Bedeutung der CO2-Äquivalente
Doch was hat es nun mit den CO2-Äquivalente auf sich? Unter dem Begriff werden hauptsächlich Kohlenstoffdioxid (CO2), Methan (CH4) sowie Lachgas (N2O) verstanden. Diese Stoffe sollen nach Angaben von Wissenschaftlern und Umweltschützern für einen Temperaturanstieg der Erdatmosphäre verantwortlich sein. In der industriellen Tierhaltung stammen die CO2-Äquivalente hauptsächlich aus folgenden Quellen: Methan-Emissionen durch die Tiere selbst, Transporte und Maschinen, Heizen von Stallungen, organische Düngung von Feldern zur Futtermittelgewinnung, Landnutzungsänderungen, etwa dem Abbrennen von Regenwald, um anschließend Anbauflächen für Futtermittel zu errichten.
Vorschläge zur Senkung der Emissionen
Die Lösung zur Emissionsreduktion sieht die Böll-Stiftung in einer nachhaltigen, ökologischen Landwirtschaft. Die Überdüngung der Böden solle stark reduziert werden. Da die Düngung häufig mit Gülle und Mist als Nebenprodukte der Tierhaltung geschieht, bleibe nur die starke Reduktion aller Tierbestände. Gäbe es weniger Nutztiere in besserer Tierhaltung, würden allgemein die Emissionen gesenkt werden – wie auch das Tierleid und das Epidemierisiko.

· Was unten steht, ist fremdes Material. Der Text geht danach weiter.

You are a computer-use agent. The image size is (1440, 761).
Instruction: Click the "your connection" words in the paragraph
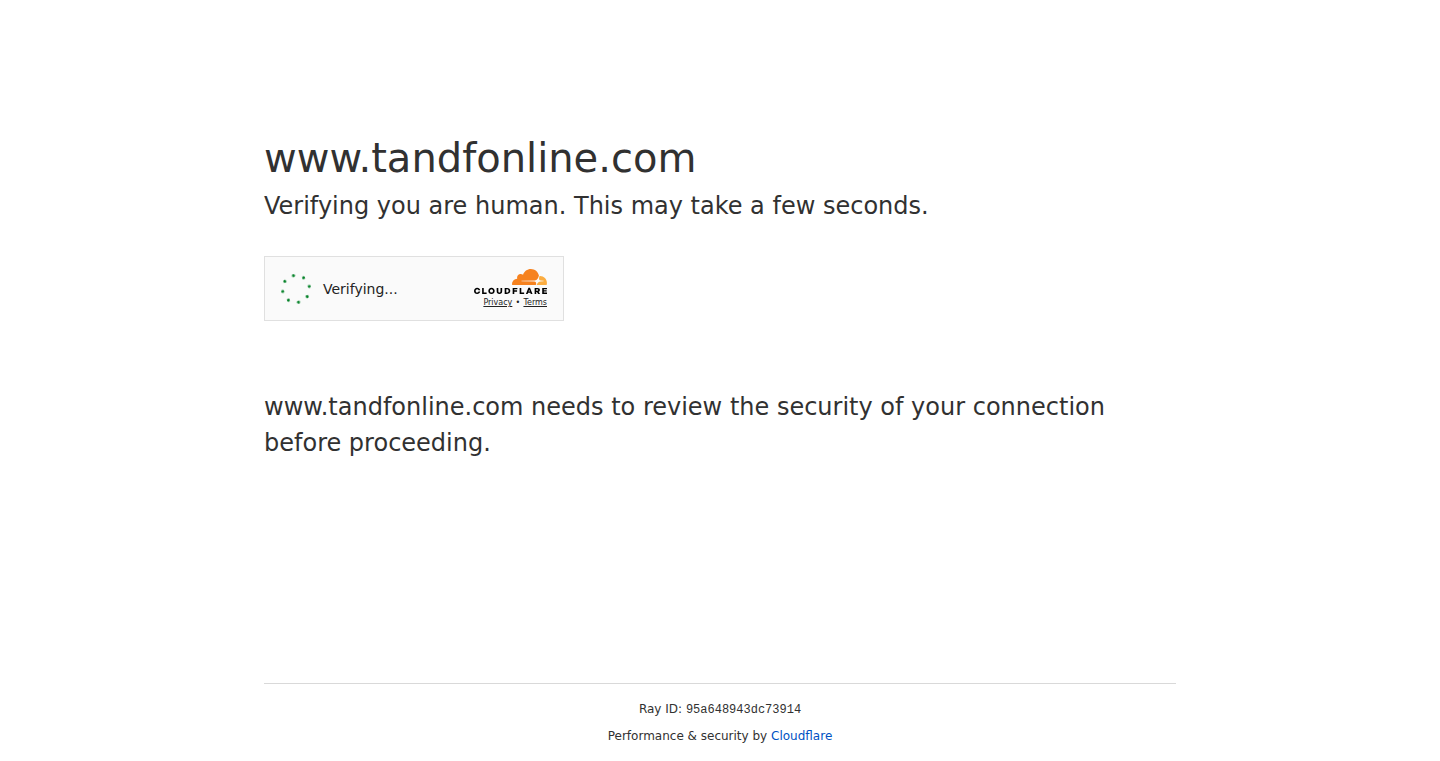1008,407
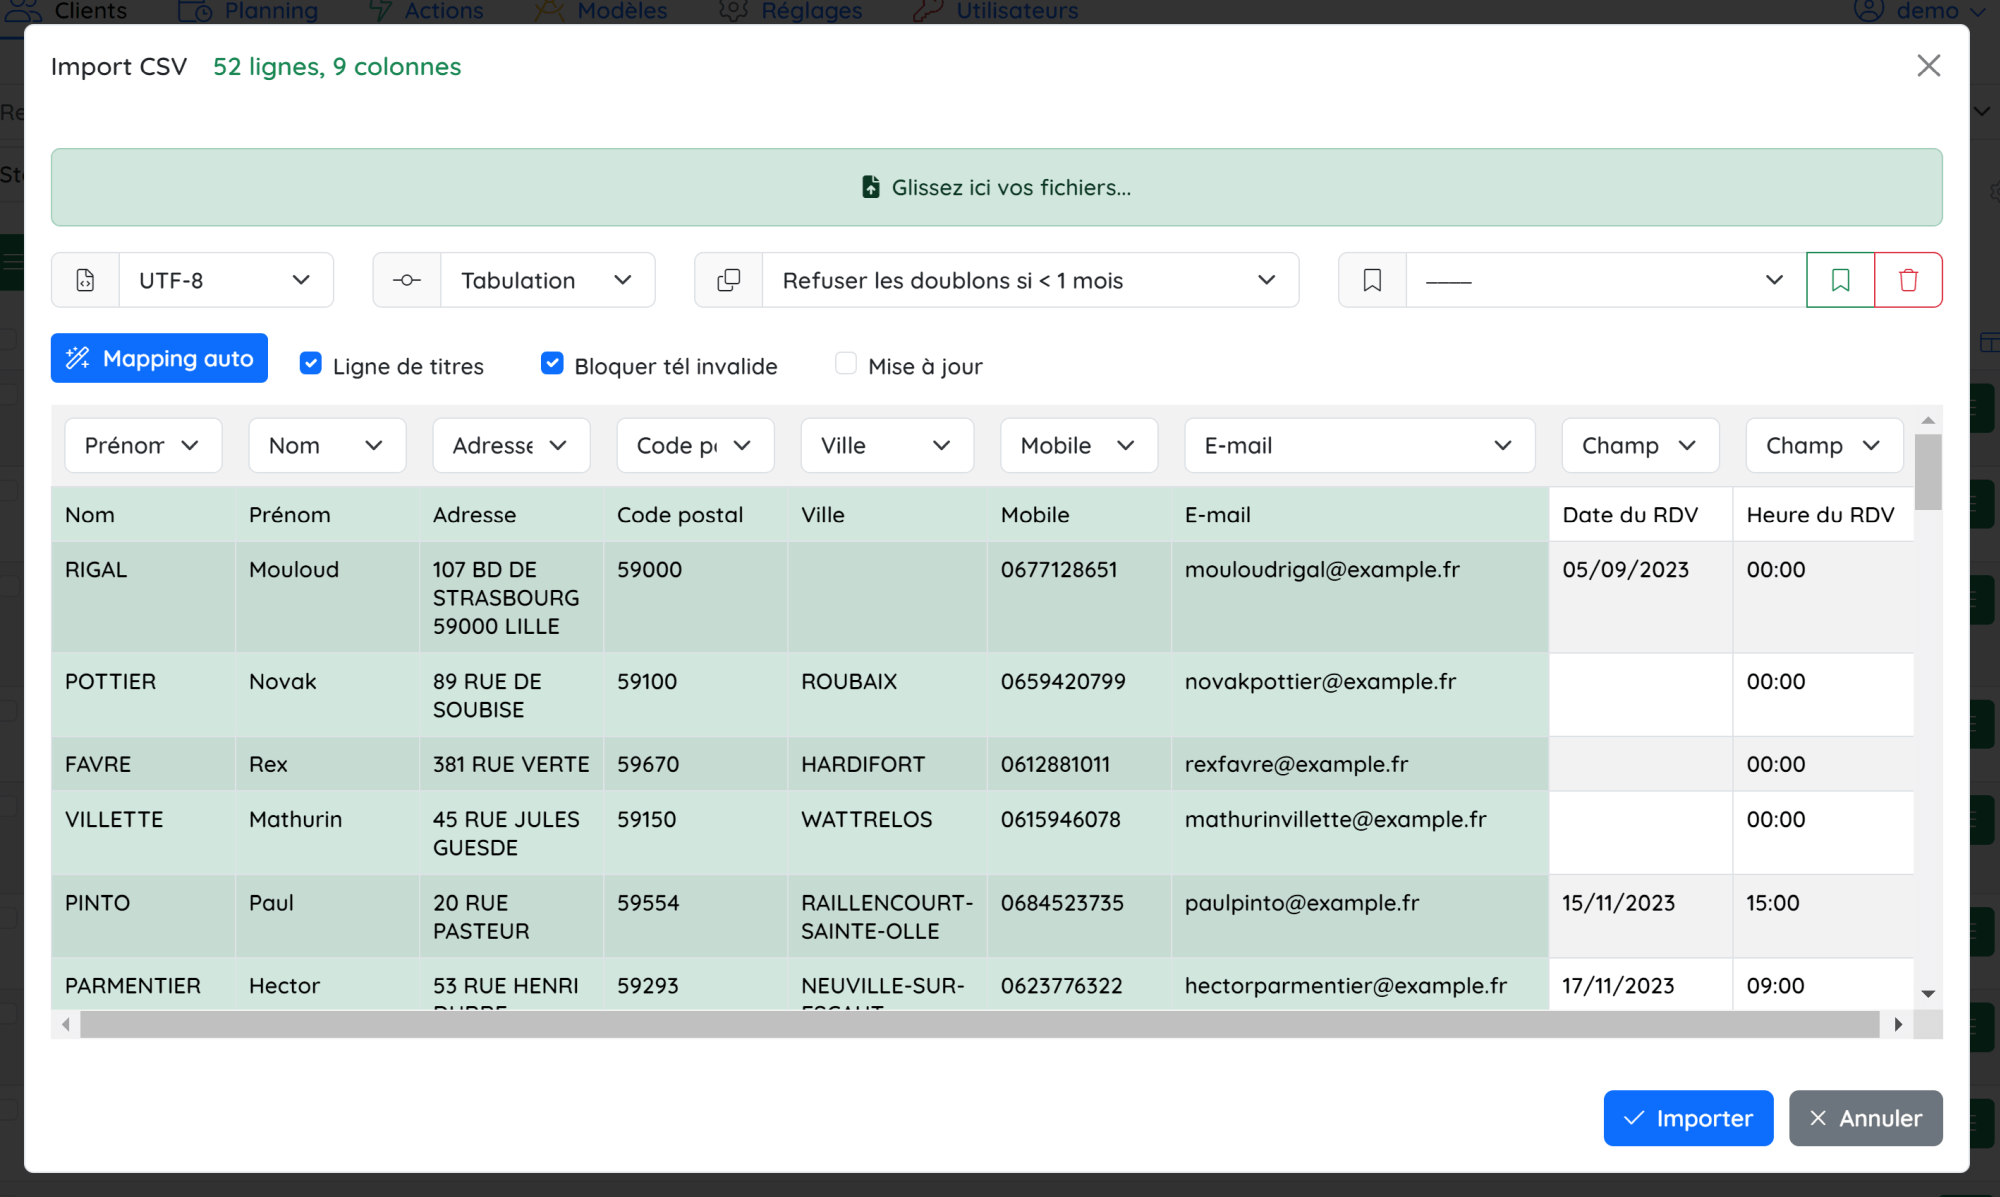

Daneben solle die industrielle Tierhaltung nicht länger exportorientiert handeln. In diesem Zusammenhang wird sogar von regionalen Obergrenzen der Tierbestände gesprochen, die nur noch die Umgebung versorgen sollen. Die wichtigste Rolle wird aber dem Endverbraucher übertragen. Umweltschützer plädieren, den Fleischkonsum in Ländern wie Deutschland um 50% zu senken, denn nur dann könne die ökologische Landwirtschaft funktionieren. Ein Deutscher ernähre sich im Durchschnitt von 60 Kilogramm Fleisch pro Jahr (wobei Vegetarier in die Erhebung eingeschlossen sind).
Realistischer Ausblick
Die Ideen zur Reduktion der Tierbestände sind sicher nicht falsch, muten aber utopisch an. Ein ähnliches Schicksal kann einem möglichen Exportverbot bescheinigt werden: Ob es möglich und richtig ist, ausgehend von Deutschland den Global Playern mit teilweise über hunderttausend Mitarbeitern den Export zu verbieten, darf bezweifelt werden. Zudem sollte nicht vergessen werden, dass es bereits umweltfreundliche Ansätze der angeklagten Konzerne selbst gibt: Der dänische Molkereikonzern Arla Foods, laut der aktuellen Erhebung immerhin zwölftgrößter CO2-Emittent, hat sich unter anderem der artgerechten Tierhaltung und der nachhaltigen Landwirtschaft verpflichtet. Der zweitgrößter CO2-Emittent Tyson Foods plant, aus Abfallprodukten Biodiesel herzustellen.